Dynamic memory was explicitly allocated and freed by the programmer using four fundamental operations: malloc, realloc, calloc, and free. The first two of these perform no initialization whatsoever, memory may contain cruft. All of them except free can fail. In that case, they return a null pointer, the access of which is undefined behavior; in the best case, your program explodes. In the worst case, your program appears to work for a while, processing garbage data before exploding.

Doing things this way is kind of painful because you, the programmer, have sole charge of maintaining a bunch of invariants which cause your program to explode when violated. There must be a malloc call before the variable is ever accessed. You must check that malloc returned successfully before using your variable. There must exist exactly one free call per malloc in the execution path. If zero, memory leaks. If more than one, your program explodes. There may be no access attempts to the variable after it has been freed. Let’s see an example of what this actually looks like:

int main() {
   char *str = (char *) malloc(7); 
   strcpy(str, "toptal");
   printf("char array = \"%s\" @ %u\n", str, str);

   str = (char *) realloc(str, 11);
   strcat(str, ".com");
   printf("char array = \"%s\" @ %u\n", str, str);

   free(str);
   
   return(0);
}
$ make runc
gcc -o c c.c
./c
char * (null terminated): toptal @ 66576
char * (null terminated): toptal.com @ 66576

That code, simple as it is, already contains one antipattern and one questionable decision. In real life, you should never write out byte counts as literals, but instead use the sizeof function. Similarly, we allocate the char * array to exactly the size of the string we need twice (one more than the length of the string, to account for null-termination), which is a fairly expensive operation. A more sophisticated program might construct a larger string buffer, allowing the string size to grow.

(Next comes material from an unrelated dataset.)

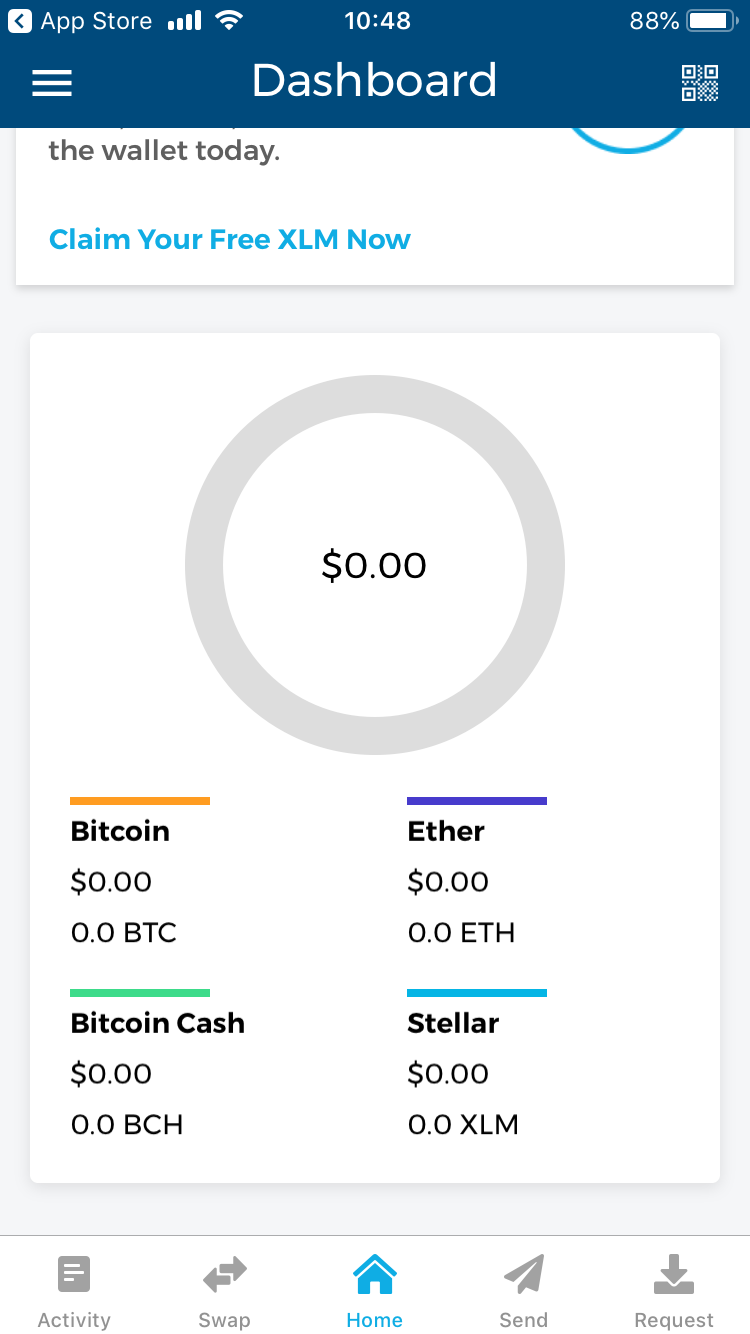Switch to the Swap tab label

coord(224,1320)
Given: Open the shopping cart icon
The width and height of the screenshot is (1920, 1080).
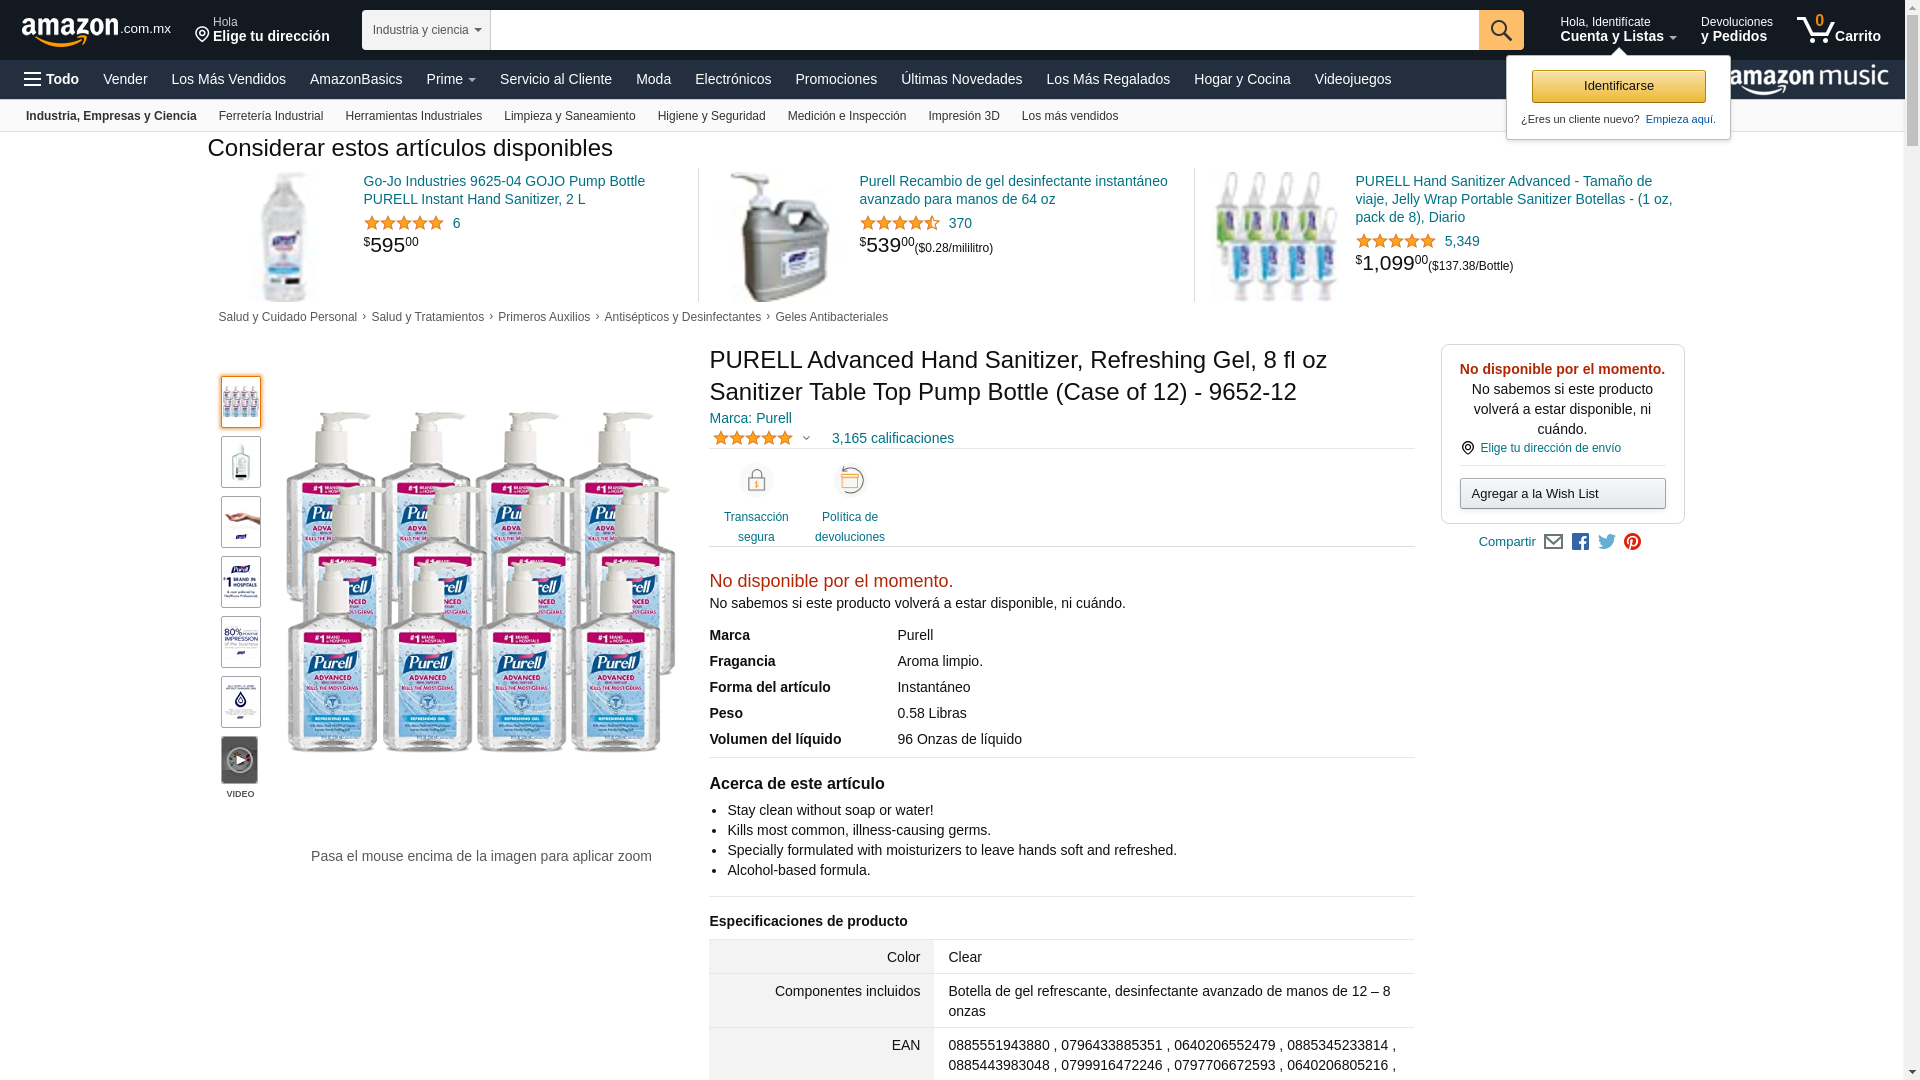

The Invention of RAII: A New Hope

All that manual management was unpleasant, to say the least. In the mid-80s, Bjarne Stroustrup invented a new paradigm for his brand-new language, C++. He called it Resource Acquisition Is Initialization, and the fundamental insights were the following: objects can be specified to have constructors and destructors which are called automatically at appropriate times by the compiler, this provides a much more convenient way to manage the memory a given object requires, and the technique is also useful for resources which are not memory.

This means the above example, in C++, is much cleaner:

int main() {
   std::string str = std::string ("toptal");
   std::cout << "string object: " << str << " @ " << &str << "\n";
   
   str += ".com";
   std::cout << "string object: " << str << " @ " << &str << "\n";
   
   return(0);
}
$ g++ -o ex_1 ex_1.cpp && ./ex_1
string object: toptal @ 0x5fcaf0
string object: toptal.com @ 0x5fcaf0

No manual memory management in sight! The string object is constructed, has an overloaded method called, and is automatically destroyed when the function exits. Unfortunately, that same simplicity can lead to other complications. Let’s look at an example in some detail:

vector<string> read_lines_from_file(string &file_name) {
	vector<string> lines;
	string line;
	
	ifstream file_handle (file_name.c_str());
	while (file_handle.good() && !file_handle.eof()) {
		getline(file_handle, line);
		lines.push_back(line);
	}
	
	file_handle.close();
	
	return lines;
}

int main(int argc, char* argv[]) {
	// get file name from the first argument
	string file_name (argv[1]);
	int count = read_lines_from_file(file_name).size();
	cout << "File " << file_name << " contains " << count << " lines.";
	
	return 0;
}
$ make cpp && ./c++ makefile
g++ -o c++ c++.cpp
File makefile contains 38 lines.

That all seems fairly straightforward. The vector lines get filled up, returned, and called. However, being efficient programmers who care about performance, something about this bothers us: in the return statement, the vector is copied into a new vector due to the value semantics in play, shortly before its destruction.

This isn’t strictly true in modern C++ anymore. C++11 introduced the notion of move semantics, in which the origin is left in a valid (so that it can still be properly destroyed) but unspecified state. Return calls are a very easy case for the compiler to optimize to move semantics, as it knows the origin will be destroyed shortly before any further access. However, the purpose of the example is to demonstrate why people invented a whole bunch of garbage-collected languages in the late 80s and early 90s, and in those times C++ move semantics were not available.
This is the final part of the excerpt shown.